The use of these "dual perspective" critical incident vignettes will be illustrated and interpreted through the science learning journey of one pre-service primary teacher.


Case studies have been used widely as a means of presenting stories or narratives to describe and explore teachers' beliefs, experiences, knowledge and understanding (Carter, 1993; Carter & Doyle, 1996; Doyle, 1997; Doyle & Carter, 2003). These case studies have tended to be presented using decontextualised quotes to support common themes that are identified through the lens of the researcher (Wallace & Louden, 2000). This has resulted in a discrete continuum being used to describe a continuous learning process. However, the process of learning is a very subtle and continuous one that can only become evident through a detailed analysis of individual information (Wideen, Mayer-Smith & Moon, 1998).
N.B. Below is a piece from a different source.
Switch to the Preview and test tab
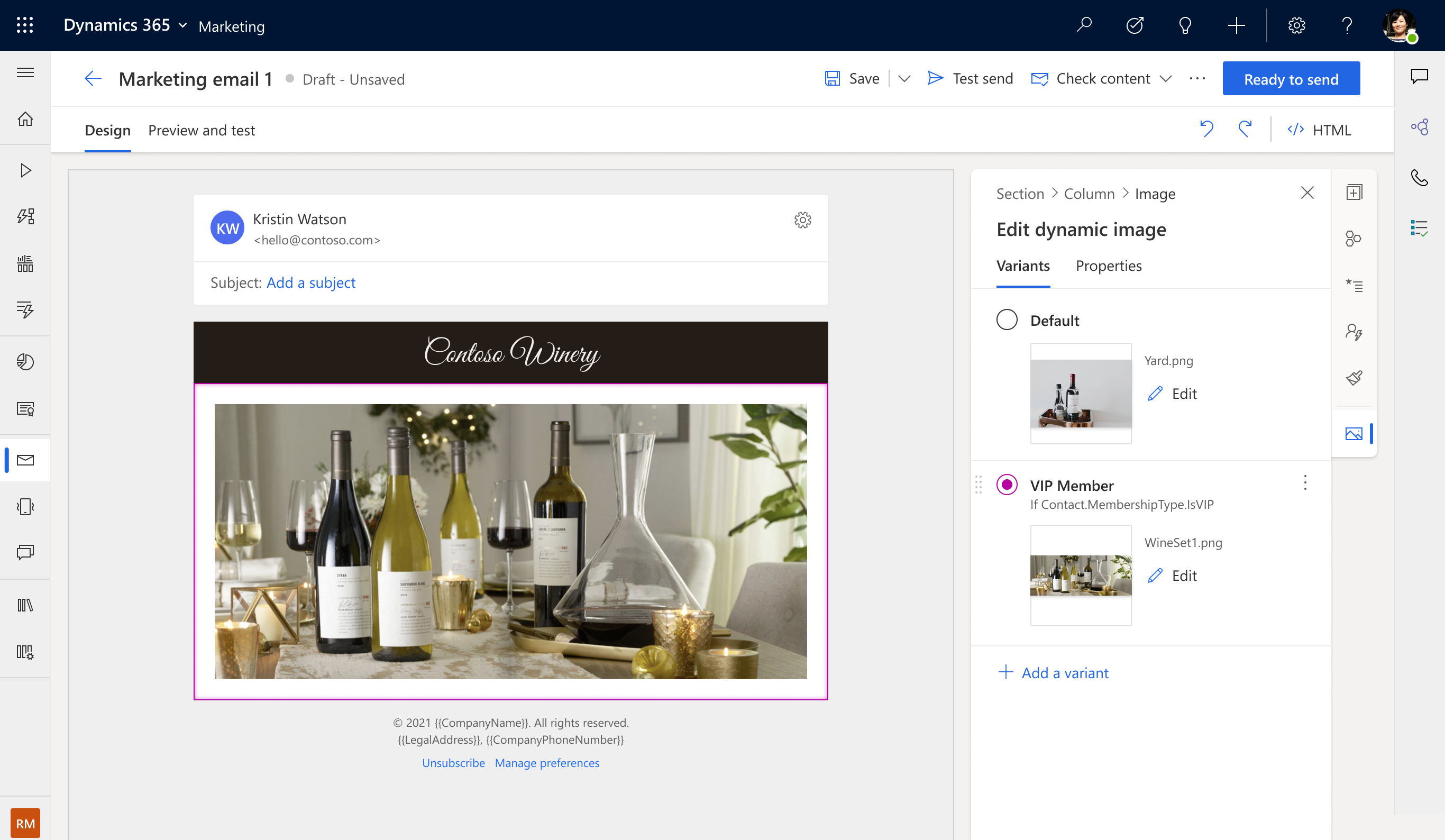The width and height of the screenshot is (1445, 840). coord(201,130)
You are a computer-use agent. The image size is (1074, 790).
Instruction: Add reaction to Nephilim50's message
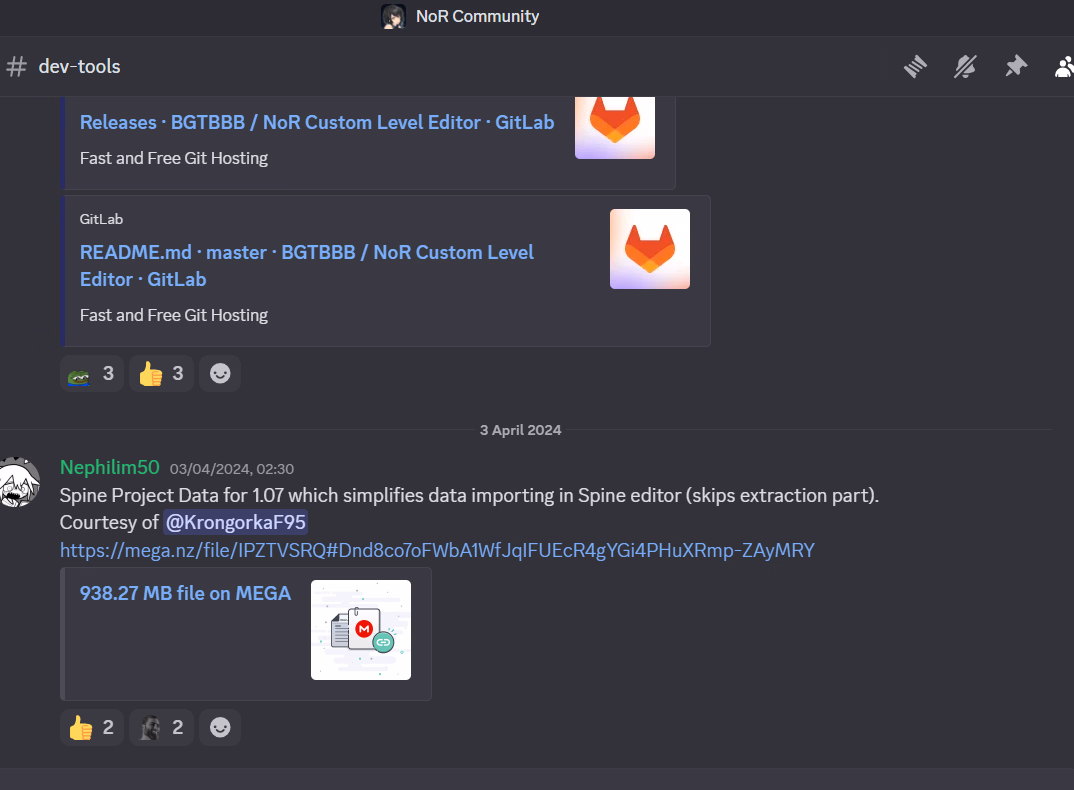(220, 728)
In order to obtain a more complete and detailed picture of pre-service teachers' learning experiences, this paper presents a "dual perspective" methodology based on critical incident vignettes. This dual perspective method looks through the lenses of both the pre-service teacher and the teacher educator. The critical incident vignettes, how they were written, and the interpretation of them are illustrated through the science learning journey of one pre-service primary teacher.

Interpretive case study using critical incidents

Case studies of critical incidents provide an holistic means of describing and interpreting significant phenomena in context, from multiple perspectives (Merriam, 1998). This type of research is interpretive as it attempts to bring to life each story and recreate the lived experiences of the learner, while providing thick, rich descriptions of the context within which those experiences occur (Stake, 1995).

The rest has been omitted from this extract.